**Work order:**
Where a line contains the word "computer", copy that line from the records below.

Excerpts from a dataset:

=-=-=-=-=

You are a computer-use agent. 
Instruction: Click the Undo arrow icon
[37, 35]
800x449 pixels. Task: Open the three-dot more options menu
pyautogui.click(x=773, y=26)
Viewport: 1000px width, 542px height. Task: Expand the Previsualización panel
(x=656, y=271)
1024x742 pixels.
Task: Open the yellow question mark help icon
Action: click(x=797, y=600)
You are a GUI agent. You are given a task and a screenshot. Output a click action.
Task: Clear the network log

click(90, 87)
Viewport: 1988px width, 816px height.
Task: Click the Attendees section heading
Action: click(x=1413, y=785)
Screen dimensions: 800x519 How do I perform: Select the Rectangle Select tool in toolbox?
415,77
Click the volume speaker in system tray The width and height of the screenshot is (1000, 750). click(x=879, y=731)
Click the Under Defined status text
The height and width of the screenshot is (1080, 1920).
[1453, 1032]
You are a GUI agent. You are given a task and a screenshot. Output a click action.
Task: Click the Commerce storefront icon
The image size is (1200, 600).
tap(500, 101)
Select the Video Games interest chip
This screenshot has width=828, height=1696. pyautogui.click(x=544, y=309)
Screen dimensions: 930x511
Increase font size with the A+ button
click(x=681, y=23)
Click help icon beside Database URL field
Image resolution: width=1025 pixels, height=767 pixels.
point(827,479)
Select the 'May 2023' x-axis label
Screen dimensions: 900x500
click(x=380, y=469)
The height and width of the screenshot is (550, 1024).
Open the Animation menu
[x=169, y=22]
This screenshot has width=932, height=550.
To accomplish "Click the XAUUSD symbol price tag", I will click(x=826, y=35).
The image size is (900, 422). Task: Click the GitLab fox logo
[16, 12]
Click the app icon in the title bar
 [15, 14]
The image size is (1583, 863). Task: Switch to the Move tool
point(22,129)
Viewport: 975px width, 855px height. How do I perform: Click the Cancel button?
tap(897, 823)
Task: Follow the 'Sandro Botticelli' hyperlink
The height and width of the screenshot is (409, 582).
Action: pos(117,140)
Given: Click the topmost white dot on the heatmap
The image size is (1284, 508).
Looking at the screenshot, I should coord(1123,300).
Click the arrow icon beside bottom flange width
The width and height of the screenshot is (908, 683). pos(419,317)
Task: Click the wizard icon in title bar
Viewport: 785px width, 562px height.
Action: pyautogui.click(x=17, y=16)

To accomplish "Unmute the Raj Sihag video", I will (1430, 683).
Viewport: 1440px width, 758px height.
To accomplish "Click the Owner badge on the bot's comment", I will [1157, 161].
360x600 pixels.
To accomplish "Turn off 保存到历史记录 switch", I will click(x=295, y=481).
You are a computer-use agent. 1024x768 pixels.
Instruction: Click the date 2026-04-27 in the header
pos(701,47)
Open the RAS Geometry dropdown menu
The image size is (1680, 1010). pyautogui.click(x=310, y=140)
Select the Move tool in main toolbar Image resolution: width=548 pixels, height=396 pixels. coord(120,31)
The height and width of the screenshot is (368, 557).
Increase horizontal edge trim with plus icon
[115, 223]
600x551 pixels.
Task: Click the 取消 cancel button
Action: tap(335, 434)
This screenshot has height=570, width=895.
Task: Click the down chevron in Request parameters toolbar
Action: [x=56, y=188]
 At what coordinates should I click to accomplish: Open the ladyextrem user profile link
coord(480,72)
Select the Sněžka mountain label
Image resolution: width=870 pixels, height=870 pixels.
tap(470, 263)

=-=-=-=-=

**Output:**
You are a computer-use agent. 
You are a computer-use agent. 1024x768 pixels.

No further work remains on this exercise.